Melbourne-based Easton Investments has taken a 19.9% equity stake in Singapore’s AAM Advisory, in a move aimed at boosting support for Australian expatriates in the Lion City.

The deal is part of a plan by the Australian wealth management and advisory firm to buy stakes in Asia-based advisory businesses. It aims to build up a combined $1 billion in assets under advisory and $300 million in AUM over the next year or so.

AAM Advisory provides financial advisory services to Singapore’s affluent and high-net-worth expatriate population, and has more than 1,500 clients and over $250 million in AUA.

Easton is also in the process of acquiring 35% of Financial Partners, an IFA firm in Hong Kong, with the remainder to be held by three principals. The IFA has $400 million in AUA, 24 advisers and 20 support staff; it also has 50 clients with over $1 million and 500 clients with more than $500,000.

Easton, with A$750 million in AUA and AUM combined, owns numerous IFAs in its home market, but typically when Australians go abroad, their superannuation provision gets neglected, notes Matthew Dabbs, CEO of AAM. The deal should ensure that the super funds of the 20,000-plus Australians living in Singapore are looked after even though the individuals are not contributing.

The plan is that AAM, with advice from Easton, will help to maintain these super funds, assuming that the Monetary Authority of Singapore gives approval.

The deal comes on the heels of last week’s unveiling of proposed new rules on the provision of financial advice in the city-state. One likely outcome of the Financial Advisory Industry Review recommendations is consolidation of smaller financial advisory firms as costs rise.

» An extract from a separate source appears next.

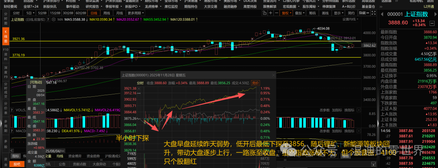
Task: Select the 60分钟 period tab
Action: point(81,13)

“The new capital requirements will definitely affect smaller players in the FA market,” says Dabbs. “They are likely to mean consolidation, and Easton’s access to capital means we may be able to acquire more players if the opportunity arises.”

The proposals are to designate a certain standard of operational infrastructure and net asset value. For example, Dabbs sees 10-12 players of note in the expat-focused FA space and he expects that number to fall to four or five. He cites the closure of Ipac as an early indicator of this trend, and says at least one or two others are in the process of shutting down, but declined to name them.

Another proposal is that upfront commission payments are spread over three years (on a 40/30/30 basis). “This will have an effect, of course,” says Dabbs, “but in the long term it will be a good thing, as it will mean FAs ensure clients understand what they are investing in.

“The industry has to be prepared for it,” he adds, “because I’m pretty sure it will come in if it’s been mentioned.”

The remaining 80.1% of AAM equity is held with the company’s directors, says Dabbs, but others may show interest in it as industry consolidation progresses.